Of course. I care about each patient while they're my patient as a human being, and give them the best care I can. The thing is that once we drop them off or they die, they're just a passing "oh well." It's just always caught me by surprise.


----------



## Ridryder911 (Jun 28, 2008)

Hastings said:


> Of course. I care about each patient while they're my patient as a human being, and give them the best care I can. The thing is that once we drop them off or they die, they're just a passing "oh well." It's just always caught me by surprise.



I think that becomes part of our emotional protectiveness. Especially, when one does this repetitiously and with experience. I too do not think about a cardiac arrest afterwards, or even a bad trauma patient, unless it has some unusual circumstances linked to it. I may work 2-3 cardiac arrest or bad calls in a day, I need a clear head after each call. In a ER setting I may have taken care of 35 patients myself in 12 hours, so I do well to even remember your case. 

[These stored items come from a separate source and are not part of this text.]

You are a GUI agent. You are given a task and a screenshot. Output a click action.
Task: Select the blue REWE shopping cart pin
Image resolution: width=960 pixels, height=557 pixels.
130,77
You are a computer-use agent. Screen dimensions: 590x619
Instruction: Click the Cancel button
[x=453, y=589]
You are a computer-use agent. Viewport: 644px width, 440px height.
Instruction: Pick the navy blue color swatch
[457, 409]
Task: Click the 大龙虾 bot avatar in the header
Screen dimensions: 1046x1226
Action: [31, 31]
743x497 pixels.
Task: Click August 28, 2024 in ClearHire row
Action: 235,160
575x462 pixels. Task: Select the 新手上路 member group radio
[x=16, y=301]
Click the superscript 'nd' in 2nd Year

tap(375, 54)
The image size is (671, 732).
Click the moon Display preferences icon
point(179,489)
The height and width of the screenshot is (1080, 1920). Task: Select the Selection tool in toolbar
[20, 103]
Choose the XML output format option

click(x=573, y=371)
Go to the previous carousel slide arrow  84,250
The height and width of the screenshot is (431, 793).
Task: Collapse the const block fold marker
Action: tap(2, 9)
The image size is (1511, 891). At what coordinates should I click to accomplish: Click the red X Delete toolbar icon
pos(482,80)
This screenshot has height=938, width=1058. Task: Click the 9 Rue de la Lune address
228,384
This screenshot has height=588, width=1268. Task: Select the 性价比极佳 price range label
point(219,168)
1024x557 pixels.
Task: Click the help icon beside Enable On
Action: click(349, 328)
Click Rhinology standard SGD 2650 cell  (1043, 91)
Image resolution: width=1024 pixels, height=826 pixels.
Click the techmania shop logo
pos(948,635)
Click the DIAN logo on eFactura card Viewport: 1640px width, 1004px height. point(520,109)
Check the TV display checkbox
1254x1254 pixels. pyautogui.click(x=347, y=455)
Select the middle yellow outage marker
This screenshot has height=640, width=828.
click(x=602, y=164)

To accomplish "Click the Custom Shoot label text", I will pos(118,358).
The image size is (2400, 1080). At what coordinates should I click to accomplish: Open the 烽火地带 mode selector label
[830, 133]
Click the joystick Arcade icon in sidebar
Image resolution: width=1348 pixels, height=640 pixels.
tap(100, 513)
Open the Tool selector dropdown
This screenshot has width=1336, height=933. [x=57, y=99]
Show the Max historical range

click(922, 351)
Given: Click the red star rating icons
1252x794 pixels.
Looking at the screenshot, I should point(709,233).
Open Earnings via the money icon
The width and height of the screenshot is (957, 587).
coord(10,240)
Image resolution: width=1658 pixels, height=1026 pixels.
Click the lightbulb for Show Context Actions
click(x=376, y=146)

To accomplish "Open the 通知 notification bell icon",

One has to be very cautious though not to become jaded and apathetic, which is very easy to do. 

R/r 911


----------



## MSDeltaFlt (Jun 28, 2008)

Chickpea said:


> (I'm sorry if I'm posting this in the wrong place.)
> 
> I'm not an EMS anything, but my boyfriend has recently become an EMT, and I admire him very much for it.
> He loves his job (and I love that he has something that makes him feel so fulfilled.) But sometimes he has difficulty dealing with it when people he's trying to save don't make it. He blames himself for it. And me saying, "it's not your fault" doesn't seem to help. He says that I don't understand, and he's kind of right about that; I've never been in that position and I don't know what it's like. I really wish I could make him feel better, but I'm just not sure what I should say... so, um, if anyone here can offer me any advice on how I could help him to get through it, or even just to make things a little easier on him, I would be very, very grateful.
> ...



I've been trying to respond for a while now.  Chickpea, some of what I'm about to say may rub you the wrong way.  Some may rub your boyfriend the wrong way.  In a way, I'm the voice of experience, since I was involved in a traumatic event that was life threatening and life altering.

I find myself taking a lot things too personally.  I find myself blaming myself for things I have absolutely no control over.  My partners telling me "it's not your fault" means very little.  If I'm not careful, it will change my personality, and not for the better.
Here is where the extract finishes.